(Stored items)
+ + +
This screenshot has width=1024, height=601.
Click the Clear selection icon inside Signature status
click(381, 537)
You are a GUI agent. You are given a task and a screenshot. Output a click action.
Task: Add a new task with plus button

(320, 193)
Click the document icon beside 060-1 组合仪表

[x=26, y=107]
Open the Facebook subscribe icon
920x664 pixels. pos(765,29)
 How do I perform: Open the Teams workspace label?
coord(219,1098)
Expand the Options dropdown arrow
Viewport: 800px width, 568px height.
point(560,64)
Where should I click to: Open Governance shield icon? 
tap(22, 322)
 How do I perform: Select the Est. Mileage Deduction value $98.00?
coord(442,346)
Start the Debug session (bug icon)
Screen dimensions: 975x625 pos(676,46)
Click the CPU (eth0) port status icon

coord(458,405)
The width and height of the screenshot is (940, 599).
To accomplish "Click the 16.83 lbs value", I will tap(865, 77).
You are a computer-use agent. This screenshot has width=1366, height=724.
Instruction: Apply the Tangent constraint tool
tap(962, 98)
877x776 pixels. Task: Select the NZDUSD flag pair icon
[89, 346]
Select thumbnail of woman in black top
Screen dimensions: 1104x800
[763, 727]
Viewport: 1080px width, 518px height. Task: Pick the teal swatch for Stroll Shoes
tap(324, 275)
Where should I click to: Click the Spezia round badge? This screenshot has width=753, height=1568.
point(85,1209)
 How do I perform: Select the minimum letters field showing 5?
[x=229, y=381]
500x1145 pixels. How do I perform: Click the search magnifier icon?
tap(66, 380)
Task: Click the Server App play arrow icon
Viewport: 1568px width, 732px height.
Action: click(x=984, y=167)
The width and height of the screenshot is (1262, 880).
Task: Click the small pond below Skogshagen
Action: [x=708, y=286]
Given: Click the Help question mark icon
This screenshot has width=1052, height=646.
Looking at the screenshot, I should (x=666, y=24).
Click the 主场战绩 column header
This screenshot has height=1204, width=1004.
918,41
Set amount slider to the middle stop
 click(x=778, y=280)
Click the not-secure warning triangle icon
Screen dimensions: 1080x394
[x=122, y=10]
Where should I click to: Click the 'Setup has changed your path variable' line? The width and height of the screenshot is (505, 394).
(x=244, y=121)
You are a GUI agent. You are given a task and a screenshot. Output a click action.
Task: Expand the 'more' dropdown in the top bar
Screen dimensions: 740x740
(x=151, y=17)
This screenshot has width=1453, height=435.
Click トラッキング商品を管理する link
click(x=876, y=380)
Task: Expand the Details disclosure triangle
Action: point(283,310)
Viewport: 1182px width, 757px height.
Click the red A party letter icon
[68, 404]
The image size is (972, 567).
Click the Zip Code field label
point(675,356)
+ + +
◆ What the task requires ◆
Only the lines from the line with "Screen dimensions: 1080x394" to the final line of the entries are to be returned, each exactly as written, both ends included.

◆ Your solution ◆
Screen dimensions: 1080x394
[x=122, y=10]
Where should I click to: Click the 'Setup has changed your path variable' line? The width and height of the screenshot is (505, 394).
(x=244, y=121)
You are a GUI agent. You are given a task and a screenshot. Output a click action.
Task: Expand the 'more' dropdown in the top bar
Screen dimensions: 740x740
(x=151, y=17)
This screenshot has width=1453, height=435.
Click トラッキング商品を管理する link
click(x=876, y=380)
Task: Expand the Details disclosure triangle
Action: point(283,310)
Viewport: 1182px width, 757px height.
Click the red A party letter icon
[68, 404]
The image size is (972, 567).
Click the Zip Code field label
point(675,356)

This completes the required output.